Morris County Power Player Admits He Took Cash. Now the State Wants Him Gone for Good.
By The Garden State Gazette Staff
MORRISTOWN, NJ – One of Morris County’s old Republican power names just admitted what everybody has whispered about New Jersey politics for decades: yes, the cash really does change hands.
John Cesaro, 53, a former Morris County Freeholder from Parsippany, has pleaded guilty to conspiracy to commit bribery after admitting he took $7,700 in cash in exchange for steering public legal work, according to New Jersey Attorney General Matthew Platkin and the state Office of Public Integrity and Accountability (OPIA).
Here at The Garden State Gazette, we don’t put sugar in our coffee: this isn’t “bad optics.” This is a sitting county official taking envelopes and promising government business in return.
What Cesaro admitted under oath
In a plea entered November 17, 2025, before Superior Court Judge Peter J. Tober in Somerset County, Cesaro admitted:
- Between April and May 2018, while serving as a Morris County freeholder, he accepted $7,700 in cash bribes.
- The money came from a cooperating witness – a tax attorney – who wanted help getting his law firm retained for government legal work.
- Cesaro used – and agreed to use – his influence on the Morris County Board of Chosen Freeholders (now the Board of County Commissioners) to help steer that work.
It’s classic Jersey: county contracts, a politically connected attorney, and a local official who thought “consulting” money and public trust could live in the same pocket.
Attorney General Platkin didn’t bother dressing it up:
“The public’s faith in government is shaken when elected officials trade favors or preferential treatment for illicit payments… Government service is about serving the public, not about getting unlawful perks.”
The deal on the table: five years and political exile
Under the plea agreement, the state is asking the judge to hit Cesaro with:
- 5 years in state prison
- Forfeiture of the $7,700 he took
- A $23,000 public corruption profiteering penalty
- Permanent disqualification from holding public office or public employment in New Jersey
- A five-year ban on doing business with the state or any of its subdivisions
Sentencing is scheduled for January 16, 2026.
Translation: if the judge goes along, Cesaro loses his freedom for a stretch, his public paycheck forever, and his ability to quietly slide back in through government contracts for at least five years.
Another brick in Jersey’s corruption wall
Cesaro wasn’t some fringe back-bencher.
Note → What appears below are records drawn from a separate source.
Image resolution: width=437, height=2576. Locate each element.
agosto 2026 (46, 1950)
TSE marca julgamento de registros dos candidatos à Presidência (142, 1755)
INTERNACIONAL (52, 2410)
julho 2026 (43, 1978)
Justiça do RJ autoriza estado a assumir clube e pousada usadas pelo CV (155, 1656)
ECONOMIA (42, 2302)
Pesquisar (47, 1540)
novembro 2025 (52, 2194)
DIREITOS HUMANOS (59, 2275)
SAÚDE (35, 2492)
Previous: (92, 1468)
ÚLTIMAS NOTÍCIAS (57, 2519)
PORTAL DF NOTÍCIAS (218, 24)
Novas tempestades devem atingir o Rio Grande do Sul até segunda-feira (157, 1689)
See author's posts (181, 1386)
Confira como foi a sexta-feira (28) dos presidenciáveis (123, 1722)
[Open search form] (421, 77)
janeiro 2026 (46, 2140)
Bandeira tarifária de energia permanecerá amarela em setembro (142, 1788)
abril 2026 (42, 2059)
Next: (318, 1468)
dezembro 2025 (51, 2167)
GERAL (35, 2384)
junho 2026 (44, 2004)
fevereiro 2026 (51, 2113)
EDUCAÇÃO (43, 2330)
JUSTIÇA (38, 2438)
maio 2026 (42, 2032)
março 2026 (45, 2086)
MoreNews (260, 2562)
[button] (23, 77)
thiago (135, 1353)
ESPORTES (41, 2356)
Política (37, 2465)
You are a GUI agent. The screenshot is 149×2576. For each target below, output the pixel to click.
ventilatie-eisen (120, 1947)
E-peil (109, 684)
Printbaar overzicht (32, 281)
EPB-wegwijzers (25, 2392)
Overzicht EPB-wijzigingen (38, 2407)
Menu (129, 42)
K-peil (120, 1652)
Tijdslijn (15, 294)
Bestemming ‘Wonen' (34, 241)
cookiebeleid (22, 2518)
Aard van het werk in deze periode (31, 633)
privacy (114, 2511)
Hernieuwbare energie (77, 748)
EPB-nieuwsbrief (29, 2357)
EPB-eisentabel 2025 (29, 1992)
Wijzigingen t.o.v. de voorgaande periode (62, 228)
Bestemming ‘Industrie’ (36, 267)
For years he was part of the Morris County Republican machine:
- Freeholder (commissioner)
- Longtime party figure in Parsippany and county politics
- A familiar name on mailers, donor lists, and county photo ops
His guilty plea is another entry in New Jersey’s long-running corruption ledger – the kind of case that quietly confirms what cynical voters already assume about county politics:
If you’re a connected lawyer with the right friends, you don’t wait in line for contracts. You find the guy who can move the votes and you slide the envelope across the table.
Platkin’s office says OPIA will keep grinding through these cases statewide, but for Morris County, this one hits close: it’s not Trenton, not D.C., not some faceless authority – it’s a guy who sat in the chair your property tax bill reports to.
Who’s actually bringing the hammer
The prosecution is being handled inside the AG’s public-corruption machinery:
- Assistant Attorneys General Michael Grillo and Andrew Wellbrock
- Deputy Attorney General Adam Gerken
- Under the supervision of Corruption Bureau Director Jeffrey J. Manis and OPIA Executive Director Thomas Eicher
That’s bureaucratic alphabet soup, but it matters: this is not a slap-on-the-wrist ethics board case. It’s a full-state, criminal-corruption operation making an example out of a former county power broker.
GSG angle: What this says about doing business in Morris County
For residents and business owners, the lesson is simple and ugly:
- If you didn’t have cash and connections, you were playing on a different field.
- If you did, you could buy a shot at government contracts while taxpayers were told it was all about “best value” and “experience.”
Cesaro is now a cautionary tale with a DOC number attached, but the real question for Morris County is bigger than one freeholder:
- Who else knew the tax attorney was shopping contracts with bribe money?
- Did anyone inside county government flag concerns before the AG’s office stepped in?
- How many other deals followed the same quiet playbook and just never got caught?
The state’s plea deal takes Cesaro off the board. It doesn’t automatically disinfect the system that put him there.
The Garden State Gazette will remember
By mid-January, Cesaro will find out whether Judge Tober buys the full recommendation or tweaks the sentence. Either way, his political career is over on paper.
But in New Jersey, the story doesn’t end at sentencing. It ends when:
- Every contract he touched is re-examined,
- Every player in that circle is mapped out, and
- Voters stop acting surprised when yet another “rising star” turns out to have their hand in the bag.
Until then, count this case as what it is:
One more proof that in Morris County, the envelopes were real – and this time, one of the guys who took them finally said it out loud in court.